Retype the passage of the FCA statement on the London Capital & Finance and Connaught reviews, from "See our full" to "and January 2019.", keeping every word and punctuation mark unchanged.

→ Document text
--- START ---

FCA responds to independent reviews into its regulation of London Capital & Finance and Connaught

The FCA has today responded to the independent reviews of its regulation of London Capital & Finance plc (LCF) and Connaught Income Fund Series 1 and connected companies (Connaught).
The reviews, undertaken by Dame Elizabeth Gloster and Raj Parker respectively, are now available – The LCF Review and The Connaught Review.

The FCA has accepted the nine recommendations addressed solely to the FCA in the LCF Review and the five lessons identified by the Connaught Review.

See our full responses to both reports – FCA response to the LCF Review and FCA response to the Connaught Review.

The LCF Review
The LCF Review has assessed the FCA’s actions, policies and approach when regulating LCF between April 2014 and January 2019.

LCF issued non-transferable securities, known as mini-bonds, to 11,625 investors, with a value of over £237 million.

In December 2018, the FCA ordered LCF to withdraw its promotional material. On 30 January 2019, LCF entered administration. The Financial Services Compensation Scheme has paid out just over £50.9 million in compensation to LCF customers and is continuing to assess outstanding claims. The recovery of assets by the administrators continues. The FCA is investigating whether LCF’s collapse was caused by serious misconduct by individuals and third parties related to the firm. Criminal investigations and regulatory investigations by the Serious Fraud Office and the FCA into fraud are continuing.

The Connaught Review
The Connaught Review has assessed the Financial Services Authority’s and the FCA’s approach and response to intelligence, and the FCA’s approach to and involvement in the mediated negotiations before the launch of enforcement investigations in March 2015. Connaught – a fund operated by Capita Financial Managers Limited (CFM) between April 2008 and September 2009, and Blue Gate Capital Limited between September 2009 and December 2012 – was an unregulated collective investment scheme which provided short-term bridging finance to commercial operators in the UK property market.

--- END ---

→ Data extract
--- START ---

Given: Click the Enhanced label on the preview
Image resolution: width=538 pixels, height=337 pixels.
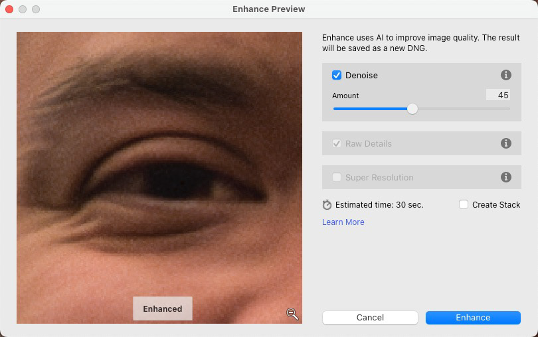Looking at the screenshot, I should (x=163, y=308).
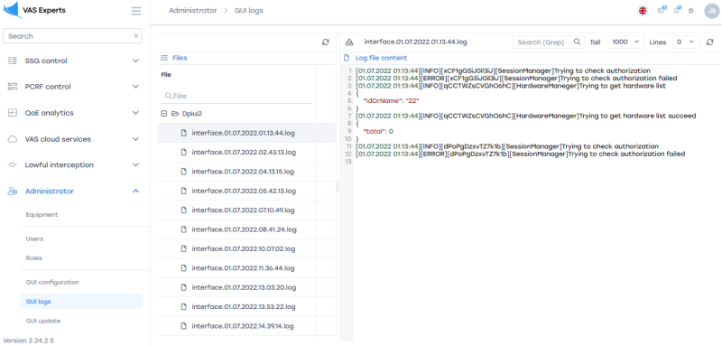Image resolution: width=722 pixels, height=346 pixels.
Task: Open the Lines 0 dropdown
Action: [686, 42]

--- END ---

→ Exercise answer
See our full responses to both reports – FCA response to the LCF Review and FCA response to the Connaught Review.

The LCF Review
The LCF Review has assessed the FCA’s actions, policies and approach when regulating LCF between April 2014 and January 2019.